In the beginning the author would often reference her family cooking and her mother’s interest to the past involving slavery. This would lead into the work itself as she provides an overview of plantation living and lifestyle for the slaves. It goes from structuring in the earlier days to accounts given of their lifestyle. What is interesting is how the author doesn’t focus on a certain group of slaves, but that of various different areas and people. This overarching unification of food provides similar accounts in terms of types of food that was available and how a distinct style of cooking came to be. It also provides the read an understanding of how these slaves bonded and how similar they were as to imply a collective whole whilst still being having individualistic aspects.

The accounts provided by the author involves not only slaves, but those on the outside looking in. It showed a clear difference between the two different kind of peoples during the period, not just in the style of the accounts, but also a separation compared to the slave accounts. Throughout the piece those looking out to within give factual descriptions of what the slaves had to eat. While the narratives explain a much more personal response of what they had to deal with during the time period.

Even as the work is mostly a description piece of history, it also shows a connection to what the author considered important. Even separated into regions there grows a distinct culture of food that even with different ingredients showed a foundation that would change throughout a household. This food culture is harsh, but the people made it their own.

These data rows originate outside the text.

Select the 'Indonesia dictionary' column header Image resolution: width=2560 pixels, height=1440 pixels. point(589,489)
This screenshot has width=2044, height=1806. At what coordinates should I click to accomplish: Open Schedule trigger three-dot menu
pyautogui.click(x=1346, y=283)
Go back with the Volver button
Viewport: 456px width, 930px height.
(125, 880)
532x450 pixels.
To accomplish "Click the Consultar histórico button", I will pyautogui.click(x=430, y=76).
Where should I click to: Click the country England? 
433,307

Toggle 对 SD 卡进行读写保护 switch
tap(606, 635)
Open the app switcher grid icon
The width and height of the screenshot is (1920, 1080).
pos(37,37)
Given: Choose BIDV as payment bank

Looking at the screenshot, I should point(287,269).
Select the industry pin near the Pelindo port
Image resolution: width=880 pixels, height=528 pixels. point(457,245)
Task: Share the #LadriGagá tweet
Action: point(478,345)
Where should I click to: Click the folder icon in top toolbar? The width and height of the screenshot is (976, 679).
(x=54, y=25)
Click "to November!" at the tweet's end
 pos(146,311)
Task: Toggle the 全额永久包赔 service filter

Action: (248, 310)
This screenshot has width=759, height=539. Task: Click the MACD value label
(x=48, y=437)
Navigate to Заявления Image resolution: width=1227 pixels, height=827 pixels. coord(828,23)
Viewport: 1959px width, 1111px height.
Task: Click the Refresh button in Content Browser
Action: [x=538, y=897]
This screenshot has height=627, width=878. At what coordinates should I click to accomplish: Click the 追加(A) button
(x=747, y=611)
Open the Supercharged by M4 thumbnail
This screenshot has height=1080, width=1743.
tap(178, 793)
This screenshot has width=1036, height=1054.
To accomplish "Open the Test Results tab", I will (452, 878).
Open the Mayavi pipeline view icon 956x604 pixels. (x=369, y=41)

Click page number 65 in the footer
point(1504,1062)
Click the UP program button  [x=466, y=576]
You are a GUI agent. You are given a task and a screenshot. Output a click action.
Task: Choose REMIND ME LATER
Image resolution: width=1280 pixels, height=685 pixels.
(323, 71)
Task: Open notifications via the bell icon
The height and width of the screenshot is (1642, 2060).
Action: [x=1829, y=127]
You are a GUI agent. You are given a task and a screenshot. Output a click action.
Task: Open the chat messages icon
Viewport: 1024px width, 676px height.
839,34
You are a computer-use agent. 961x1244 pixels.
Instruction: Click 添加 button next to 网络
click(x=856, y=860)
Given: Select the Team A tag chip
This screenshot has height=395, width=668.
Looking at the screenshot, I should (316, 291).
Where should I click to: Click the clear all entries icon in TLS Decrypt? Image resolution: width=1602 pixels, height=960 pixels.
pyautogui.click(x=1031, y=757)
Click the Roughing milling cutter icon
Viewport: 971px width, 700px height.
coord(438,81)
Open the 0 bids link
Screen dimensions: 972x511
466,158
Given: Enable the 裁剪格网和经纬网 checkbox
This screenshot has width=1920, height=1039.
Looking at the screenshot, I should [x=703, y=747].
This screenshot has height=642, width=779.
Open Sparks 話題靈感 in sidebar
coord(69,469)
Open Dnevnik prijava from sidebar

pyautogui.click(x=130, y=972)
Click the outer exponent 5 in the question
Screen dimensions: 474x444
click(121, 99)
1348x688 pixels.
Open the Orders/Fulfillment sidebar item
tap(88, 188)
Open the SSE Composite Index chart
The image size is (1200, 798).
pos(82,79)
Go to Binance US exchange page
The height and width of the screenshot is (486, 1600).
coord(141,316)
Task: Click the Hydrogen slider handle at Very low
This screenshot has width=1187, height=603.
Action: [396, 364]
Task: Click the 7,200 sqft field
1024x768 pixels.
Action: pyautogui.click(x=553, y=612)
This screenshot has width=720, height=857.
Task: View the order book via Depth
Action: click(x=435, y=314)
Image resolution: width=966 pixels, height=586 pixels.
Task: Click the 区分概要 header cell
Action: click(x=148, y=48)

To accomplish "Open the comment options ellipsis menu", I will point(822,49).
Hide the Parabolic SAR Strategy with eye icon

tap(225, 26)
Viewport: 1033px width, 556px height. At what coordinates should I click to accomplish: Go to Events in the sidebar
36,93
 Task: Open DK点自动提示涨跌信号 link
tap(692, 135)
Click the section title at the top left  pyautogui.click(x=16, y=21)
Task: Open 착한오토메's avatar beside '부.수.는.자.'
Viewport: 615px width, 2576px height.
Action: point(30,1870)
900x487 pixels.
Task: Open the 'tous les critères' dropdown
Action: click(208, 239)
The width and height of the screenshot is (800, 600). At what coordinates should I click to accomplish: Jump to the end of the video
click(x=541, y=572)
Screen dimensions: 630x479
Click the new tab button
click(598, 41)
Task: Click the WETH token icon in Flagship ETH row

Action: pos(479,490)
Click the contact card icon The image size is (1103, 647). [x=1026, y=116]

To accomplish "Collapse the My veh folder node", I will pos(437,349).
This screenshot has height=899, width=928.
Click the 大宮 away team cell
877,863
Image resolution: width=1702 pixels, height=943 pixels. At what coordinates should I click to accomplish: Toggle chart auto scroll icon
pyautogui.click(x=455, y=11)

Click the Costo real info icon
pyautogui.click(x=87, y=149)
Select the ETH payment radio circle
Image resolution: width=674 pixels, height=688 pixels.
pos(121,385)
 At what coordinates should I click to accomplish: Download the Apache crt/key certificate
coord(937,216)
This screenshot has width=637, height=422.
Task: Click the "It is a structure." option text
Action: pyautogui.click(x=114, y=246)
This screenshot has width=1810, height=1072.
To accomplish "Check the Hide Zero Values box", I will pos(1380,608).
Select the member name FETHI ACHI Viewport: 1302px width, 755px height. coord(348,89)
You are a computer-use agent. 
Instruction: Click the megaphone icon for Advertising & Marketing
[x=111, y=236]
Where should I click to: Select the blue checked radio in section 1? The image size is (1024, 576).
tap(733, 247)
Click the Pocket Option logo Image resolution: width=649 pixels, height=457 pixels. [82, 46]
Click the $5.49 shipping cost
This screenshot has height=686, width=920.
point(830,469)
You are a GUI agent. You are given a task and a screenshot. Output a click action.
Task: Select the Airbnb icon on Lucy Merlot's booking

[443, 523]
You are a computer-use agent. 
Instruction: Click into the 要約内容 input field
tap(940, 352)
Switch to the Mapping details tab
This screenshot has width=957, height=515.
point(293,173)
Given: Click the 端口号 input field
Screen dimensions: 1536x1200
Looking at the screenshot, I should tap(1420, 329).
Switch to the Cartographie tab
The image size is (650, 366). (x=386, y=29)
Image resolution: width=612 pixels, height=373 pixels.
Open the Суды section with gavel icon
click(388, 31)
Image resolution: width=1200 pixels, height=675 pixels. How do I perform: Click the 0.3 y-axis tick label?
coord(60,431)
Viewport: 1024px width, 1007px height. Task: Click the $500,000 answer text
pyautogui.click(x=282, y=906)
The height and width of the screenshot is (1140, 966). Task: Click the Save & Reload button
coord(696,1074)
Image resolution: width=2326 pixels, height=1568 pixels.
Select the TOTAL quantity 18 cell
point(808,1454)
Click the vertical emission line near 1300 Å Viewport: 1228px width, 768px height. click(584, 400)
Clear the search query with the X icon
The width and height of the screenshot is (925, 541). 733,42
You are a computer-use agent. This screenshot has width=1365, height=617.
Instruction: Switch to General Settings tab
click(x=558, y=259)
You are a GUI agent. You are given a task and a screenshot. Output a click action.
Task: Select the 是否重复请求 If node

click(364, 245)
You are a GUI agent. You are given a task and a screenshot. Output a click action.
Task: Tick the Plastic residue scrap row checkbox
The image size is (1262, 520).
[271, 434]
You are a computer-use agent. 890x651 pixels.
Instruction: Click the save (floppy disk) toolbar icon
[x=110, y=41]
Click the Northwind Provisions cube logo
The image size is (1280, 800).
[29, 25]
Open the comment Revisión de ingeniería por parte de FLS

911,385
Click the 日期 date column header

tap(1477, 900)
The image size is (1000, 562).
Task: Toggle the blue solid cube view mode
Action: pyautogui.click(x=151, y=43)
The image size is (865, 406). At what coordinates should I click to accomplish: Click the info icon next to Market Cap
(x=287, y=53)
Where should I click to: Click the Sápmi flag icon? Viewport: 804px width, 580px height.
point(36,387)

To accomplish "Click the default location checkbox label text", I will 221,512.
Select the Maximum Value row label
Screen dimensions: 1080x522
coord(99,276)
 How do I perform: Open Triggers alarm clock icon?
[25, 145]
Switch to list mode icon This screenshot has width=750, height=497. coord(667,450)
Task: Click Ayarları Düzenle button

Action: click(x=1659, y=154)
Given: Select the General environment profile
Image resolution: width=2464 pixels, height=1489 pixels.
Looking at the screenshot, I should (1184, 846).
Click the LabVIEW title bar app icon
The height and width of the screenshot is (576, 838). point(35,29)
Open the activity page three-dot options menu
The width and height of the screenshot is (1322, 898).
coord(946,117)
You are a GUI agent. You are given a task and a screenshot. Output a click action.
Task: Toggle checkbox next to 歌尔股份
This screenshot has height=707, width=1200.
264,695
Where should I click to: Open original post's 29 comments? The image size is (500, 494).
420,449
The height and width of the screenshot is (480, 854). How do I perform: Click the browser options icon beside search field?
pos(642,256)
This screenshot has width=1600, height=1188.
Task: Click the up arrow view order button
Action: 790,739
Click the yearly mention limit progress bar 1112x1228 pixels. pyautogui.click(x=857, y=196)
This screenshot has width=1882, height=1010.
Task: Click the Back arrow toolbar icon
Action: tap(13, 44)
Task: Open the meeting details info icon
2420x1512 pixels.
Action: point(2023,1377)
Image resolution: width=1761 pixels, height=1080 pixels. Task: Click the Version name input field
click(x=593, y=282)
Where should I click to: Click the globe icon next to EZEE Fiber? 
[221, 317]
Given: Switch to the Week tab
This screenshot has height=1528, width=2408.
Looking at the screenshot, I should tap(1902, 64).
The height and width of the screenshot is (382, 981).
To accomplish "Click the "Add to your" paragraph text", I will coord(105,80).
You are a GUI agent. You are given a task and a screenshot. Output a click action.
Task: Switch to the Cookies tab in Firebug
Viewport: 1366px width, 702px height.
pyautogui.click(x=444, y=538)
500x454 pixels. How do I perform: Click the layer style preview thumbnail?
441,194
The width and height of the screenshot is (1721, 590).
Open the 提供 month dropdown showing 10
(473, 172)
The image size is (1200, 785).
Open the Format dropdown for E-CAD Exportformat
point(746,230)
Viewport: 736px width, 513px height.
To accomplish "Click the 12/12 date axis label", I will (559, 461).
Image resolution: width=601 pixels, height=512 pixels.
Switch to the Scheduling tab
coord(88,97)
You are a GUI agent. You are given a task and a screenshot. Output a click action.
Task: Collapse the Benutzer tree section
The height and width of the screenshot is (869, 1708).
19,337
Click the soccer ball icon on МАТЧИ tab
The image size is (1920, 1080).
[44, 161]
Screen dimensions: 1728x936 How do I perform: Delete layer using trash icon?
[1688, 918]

It is tied to them in both history through family heritage and documents connecting various people and places together.

1 Comment

  1. Jeffrey Mcmichael

    I like the point you brought up about how food can tie together not only a household but also a wide range or group of people. I’ve seen this in my own life before, but gratefully not under the same circumstance as those who suffered in slavery. Having lived in Georgia for years I’ve become accustomed to the food here, but I moved to Ohio for a few years and saw various families and local people come together to eat Cincinnati-style chili and some of the local ice cream, for example. When you ate those foods it made you feel like you were a part of that history and it felt like you were a true “Cincinnatian”. Likewise when eating food with a heritage behind it you become more appreciative of that culture and people.